Doubs is receiving passes from quarterback Aaron Rogers, while Van Dyke received passes from Frank Reich, Neil O’Donnell and Glenn Foley. Matthews caught passes primarily from Ryan Tannehill, while Burleson caught passes from Daunte Culpepper and Gus Frerotte.
It turns out the San Francisco Giants may have known what they were doing after all when they put the brakes on their Carlos Correa deal due to Correa’s past injury issues. The New York Mets now seem to have the same concerns. The Giants have since gone out and signed former Met outfielder Michael Conforto, who has struggled with his injuries and hasn’t even pitched since 2021. The Giants’ other offseason signing is former outfielder of the Reno Aces, Mitch Haniger. who has also struggled with injury problems.
The difference, however, between Haniger and Conforto and Correa is vast. Conforto and Haniger will only cost the Giants $79 million over five years, while Correa’s price tag was $350 million over 13 years.

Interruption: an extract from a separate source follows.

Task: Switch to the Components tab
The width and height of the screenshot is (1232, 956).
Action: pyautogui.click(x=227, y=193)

Signing Correa would have changed the course of the Giants outfield for at least the next decade. Signing Correa is like buying a winter home on 200 acres in France. It had better be perfect. Signing Haniger and Conforto is like trading in your 2012 Toyota for a 2019. It’s okay if there are a few scratches.

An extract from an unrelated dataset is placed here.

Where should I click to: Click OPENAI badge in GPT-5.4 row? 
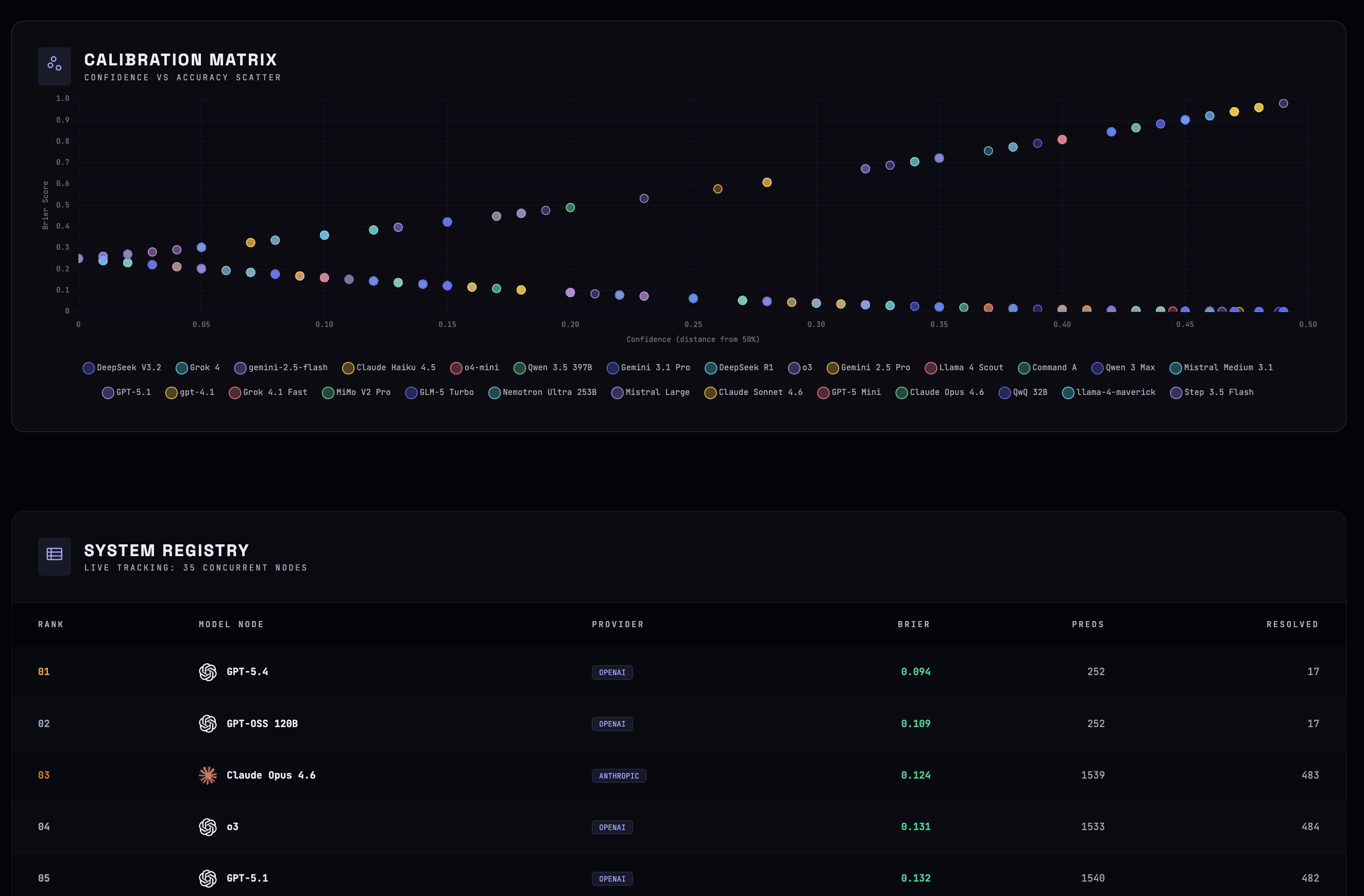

What exactly was former Giants manager Bruce Bochy thinking when he accepted the job as manager of the Texas Rangers? Bochy will be 68 this coming season and hasn’t managed since 2019. He hasn’t won a World Series since 2014. He’s taking over an underachieving Rangers team that went 68-94 last year. past, scoring 34-47 both home and away. Yes, the Rangers signed Jacob DeGrom and fellow pitchers Nathan Eovaldi, Andrew Heaney and Jake Odorizzi this offseason. So, okay, they could go 78-84 this year after DeGrom, Eovaldi, Heaney and Odorizzi spend half the year on the injured list. Bochy, who is already on his way to the Hall of Fame, should have been retired in Nashville, listening to country music.